WORK INSTRUCTION =
The entries below are to be printed again word for word.

[Pixel coordinate grounding data]
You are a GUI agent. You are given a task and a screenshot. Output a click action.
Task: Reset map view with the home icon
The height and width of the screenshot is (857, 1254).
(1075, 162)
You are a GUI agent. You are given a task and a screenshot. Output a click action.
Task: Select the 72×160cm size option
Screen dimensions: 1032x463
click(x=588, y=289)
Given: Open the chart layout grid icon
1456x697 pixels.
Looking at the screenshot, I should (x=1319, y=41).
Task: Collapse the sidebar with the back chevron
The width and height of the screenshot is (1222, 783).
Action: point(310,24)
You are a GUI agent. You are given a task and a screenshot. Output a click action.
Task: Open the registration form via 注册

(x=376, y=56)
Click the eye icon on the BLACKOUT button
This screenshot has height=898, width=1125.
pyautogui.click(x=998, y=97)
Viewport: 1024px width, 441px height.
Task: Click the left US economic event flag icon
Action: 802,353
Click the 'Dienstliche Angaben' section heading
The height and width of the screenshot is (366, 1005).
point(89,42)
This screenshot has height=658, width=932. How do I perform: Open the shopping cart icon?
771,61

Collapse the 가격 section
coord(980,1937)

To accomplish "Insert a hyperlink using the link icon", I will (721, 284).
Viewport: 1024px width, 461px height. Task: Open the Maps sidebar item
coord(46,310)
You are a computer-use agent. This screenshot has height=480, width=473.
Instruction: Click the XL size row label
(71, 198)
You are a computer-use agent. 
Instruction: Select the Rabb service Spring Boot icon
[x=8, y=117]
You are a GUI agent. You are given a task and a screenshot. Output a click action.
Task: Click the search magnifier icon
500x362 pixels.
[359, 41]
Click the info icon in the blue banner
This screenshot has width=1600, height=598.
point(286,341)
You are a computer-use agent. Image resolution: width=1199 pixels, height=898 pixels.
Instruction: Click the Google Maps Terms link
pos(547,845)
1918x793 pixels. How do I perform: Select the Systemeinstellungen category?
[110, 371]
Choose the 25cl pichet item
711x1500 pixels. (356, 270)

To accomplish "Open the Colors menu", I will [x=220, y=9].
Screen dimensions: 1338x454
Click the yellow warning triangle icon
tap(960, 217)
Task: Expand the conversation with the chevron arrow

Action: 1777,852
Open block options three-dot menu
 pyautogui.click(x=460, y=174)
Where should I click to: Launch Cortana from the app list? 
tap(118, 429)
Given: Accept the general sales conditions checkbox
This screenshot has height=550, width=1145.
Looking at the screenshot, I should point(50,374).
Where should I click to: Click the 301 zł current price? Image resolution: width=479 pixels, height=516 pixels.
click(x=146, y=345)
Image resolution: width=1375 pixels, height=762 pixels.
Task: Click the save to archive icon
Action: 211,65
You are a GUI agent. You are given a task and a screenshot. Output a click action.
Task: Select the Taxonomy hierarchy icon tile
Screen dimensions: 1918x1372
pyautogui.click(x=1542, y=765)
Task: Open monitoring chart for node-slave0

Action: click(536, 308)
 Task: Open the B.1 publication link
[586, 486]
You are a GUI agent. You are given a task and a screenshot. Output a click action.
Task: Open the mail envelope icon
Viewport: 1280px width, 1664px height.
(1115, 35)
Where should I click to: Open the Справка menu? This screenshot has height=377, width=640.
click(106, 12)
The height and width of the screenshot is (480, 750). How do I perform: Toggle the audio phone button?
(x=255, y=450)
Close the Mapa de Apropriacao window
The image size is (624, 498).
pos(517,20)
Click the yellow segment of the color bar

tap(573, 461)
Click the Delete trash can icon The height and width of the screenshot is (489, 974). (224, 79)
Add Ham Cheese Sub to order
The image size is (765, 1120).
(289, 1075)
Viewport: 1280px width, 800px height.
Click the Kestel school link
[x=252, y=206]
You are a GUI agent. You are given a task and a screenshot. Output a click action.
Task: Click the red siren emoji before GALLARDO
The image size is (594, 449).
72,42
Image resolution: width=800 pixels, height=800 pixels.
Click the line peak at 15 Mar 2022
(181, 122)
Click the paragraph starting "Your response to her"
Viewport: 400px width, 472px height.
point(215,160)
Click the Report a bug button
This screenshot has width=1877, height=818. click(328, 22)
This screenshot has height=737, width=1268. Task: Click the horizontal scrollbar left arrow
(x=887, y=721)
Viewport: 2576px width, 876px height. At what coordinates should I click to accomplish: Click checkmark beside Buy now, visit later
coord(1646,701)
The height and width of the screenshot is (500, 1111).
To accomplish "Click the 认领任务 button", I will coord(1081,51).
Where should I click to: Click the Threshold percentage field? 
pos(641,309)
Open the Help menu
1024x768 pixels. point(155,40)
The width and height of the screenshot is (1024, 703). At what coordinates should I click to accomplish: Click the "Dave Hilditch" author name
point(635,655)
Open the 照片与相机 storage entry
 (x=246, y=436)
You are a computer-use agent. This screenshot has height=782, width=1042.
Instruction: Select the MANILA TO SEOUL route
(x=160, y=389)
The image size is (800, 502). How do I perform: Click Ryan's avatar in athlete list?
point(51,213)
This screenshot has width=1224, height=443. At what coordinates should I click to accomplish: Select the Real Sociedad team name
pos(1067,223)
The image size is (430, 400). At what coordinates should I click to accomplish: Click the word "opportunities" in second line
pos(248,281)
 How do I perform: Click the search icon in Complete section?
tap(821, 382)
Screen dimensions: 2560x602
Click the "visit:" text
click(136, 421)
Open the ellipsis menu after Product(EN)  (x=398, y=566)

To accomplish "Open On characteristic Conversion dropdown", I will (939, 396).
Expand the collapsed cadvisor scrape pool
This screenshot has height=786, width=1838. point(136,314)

TASK ANSWER =
You are a GUI agent. You are given a task and a screenshot. Output a click action.
Task: Reset map view with the home icon
The height and width of the screenshot is (857, 1254).
(1075, 162)
You are a GUI agent. You are given a task and a screenshot. Output a click action.
Task: Select the 72×160cm size option
Screen dimensions: 1032x463
click(x=588, y=289)
Given: Open the chart layout grid icon
1456x697 pixels.
Looking at the screenshot, I should (x=1319, y=41).
Task: Collapse the sidebar with the back chevron
The width and height of the screenshot is (1222, 783).
Action: point(310,24)
You are a GUI agent. You are given a task and a screenshot. Output a click action.
Task: Open the registration form via 注册

(x=376, y=56)
Click the eye icon on the BLACKOUT button
This screenshot has height=898, width=1125.
pyautogui.click(x=998, y=97)
Viewport: 1024px width, 441px height.
Task: Click the left US economic event flag icon
Action: 802,353
Click the 'Dienstliche Angaben' section heading
The height and width of the screenshot is (366, 1005).
point(89,42)
This screenshot has height=658, width=932. How do I perform: Open the shopping cart icon?
771,61

Collapse the 가격 section
coord(980,1937)

To accomplish "Insert a hyperlink using the link icon", I will (721, 284).
Viewport: 1024px width, 461px height. Task: Open the Maps sidebar item
coord(46,310)
You are a computer-use agent. This screenshot has height=480, width=473.
Instruction: Click the XL size row label
(71, 198)
You are a computer-use agent. 
Instruction: Select the Rabb service Spring Boot icon
[x=8, y=117]
You are a GUI agent. You are given a task and a screenshot. Output a click action.
Task: Click the search magnifier icon
500x362 pixels.
[359, 41]
Click the info icon in the blue banner
This screenshot has width=1600, height=598.
point(286,341)
You are a computer-use agent. Image resolution: width=1199 pixels, height=898 pixels.
Instruction: Click the Google Maps Terms link
pos(547,845)
1918x793 pixels. How do I perform: Select the Systemeinstellungen category?
[110, 371]
Choose the 25cl pichet item
711x1500 pixels. (356, 270)

To accomplish "Open the Colors menu", I will [x=220, y=9].
Screen dimensions: 1338x454
Click the yellow warning triangle icon
tap(960, 217)
Task: Expand the conversation with the chevron arrow

Action: 1777,852
Open block options three-dot menu
 pyautogui.click(x=460, y=174)
Where should I click to: Launch Cortana from the app list? 
tap(118, 429)
Given: Accept the general sales conditions checkbox
This screenshot has height=550, width=1145.
Looking at the screenshot, I should point(50,374).
Where should I click to: Click the 301 zł current price? Image resolution: width=479 pixels, height=516 pixels.
click(x=146, y=345)
Image resolution: width=1375 pixels, height=762 pixels.
Task: Click the save to archive icon
Action: 211,65
You are a GUI agent. You are given a task and a screenshot. Output a click action.
Task: Select the Taxonomy hierarchy icon tile
Screen dimensions: 1918x1372
pyautogui.click(x=1542, y=765)
Task: Open monitoring chart for node-slave0

Action: click(536, 308)
 Task: Open the B.1 publication link
[586, 486]
You are a GUI agent. You are given a task and a screenshot. Output a click action.
Task: Open the mail envelope icon
Viewport: 1280px width, 1664px height.
(1115, 35)
Where should I click to: Open the Справка menu? This screenshot has height=377, width=640.
click(106, 12)
The height and width of the screenshot is (480, 750). How do I perform: Toggle the audio phone button?
(x=255, y=450)
Close the Mapa de Apropriacao window
The image size is (624, 498).
pos(517,20)
Click the yellow segment of the color bar

tap(573, 461)
Click the Delete trash can icon The height and width of the screenshot is (489, 974). (224, 79)
Add Ham Cheese Sub to order
The image size is (765, 1120).
(289, 1075)
Viewport: 1280px width, 800px height.
Click the Kestel school link
[x=252, y=206]
You are a GUI agent. You are given a task and a screenshot. Output a click action.
Task: Click the red siren emoji before GALLARDO
The image size is (594, 449).
72,42
Image resolution: width=800 pixels, height=800 pixels.
Click the line peak at 15 Mar 2022
(181, 122)
Click the paragraph starting "Your response to her"
Viewport: 400px width, 472px height.
point(215,160)
Click the Report a bug button
This screenshot has width=1877, height=818. click(328, 22)
This screenshot has height=737, width=1268. Task: Click the horizontal scrollbar left arrow
(x=887, y=721)
Viewport: 2576px width, 876px height. At what coordinates should I click to accomplish: Click checkmark beside Buy now, visit later
coord(1646,701)
The height and width of the screenshot is (500, 1111).
To accomplish "Click the 认领任务 button", I will coord(1081,51).
Where should I click to: Click the Threshold percentage field? 
pos(641,309)
Open the Help menu
1024x768 pixels. point(155,40)
The width and height of the screenshot is (1024, 703). At what coordinates should I click to accomplish: Click the "Dave Hilditch" author name
point(635,655)
Open the 照片与相机 storage entry
 (x=246, y=436)
You are a computer-use agent. This screenshot has height=782, width=1042.
Instruction: Select the MANILA TO SEOUL route
(x=160, y=389)
The image size is (800, 502). How do I perform: Click Ryan's avatar in athlete list?
point(51,213)
This screenshot has width=1224, height=443. At what coordinates should I click to accomplish: Select the Real Sociedad team name
pos(1067,223)
The image size is (430, 400). At what coordinates should I click to accomplish: Click the word "opportunities" in second line
pos(248,281)
 How do I perform: Click the search icon in Complete section?
tap(821, 382)
Screen dimensions: 2560x602
Click the "visit:" text
click(136, 421)
Open the ellipsis menu after Product(EN)  (x=398, y=566)

To accomplish "Open On characteristic Conversion dropdown", I will (939, 396).
Expand the collapsed cadvisor scrape pool
This screenshot has height=786, width=1838. point(136,314)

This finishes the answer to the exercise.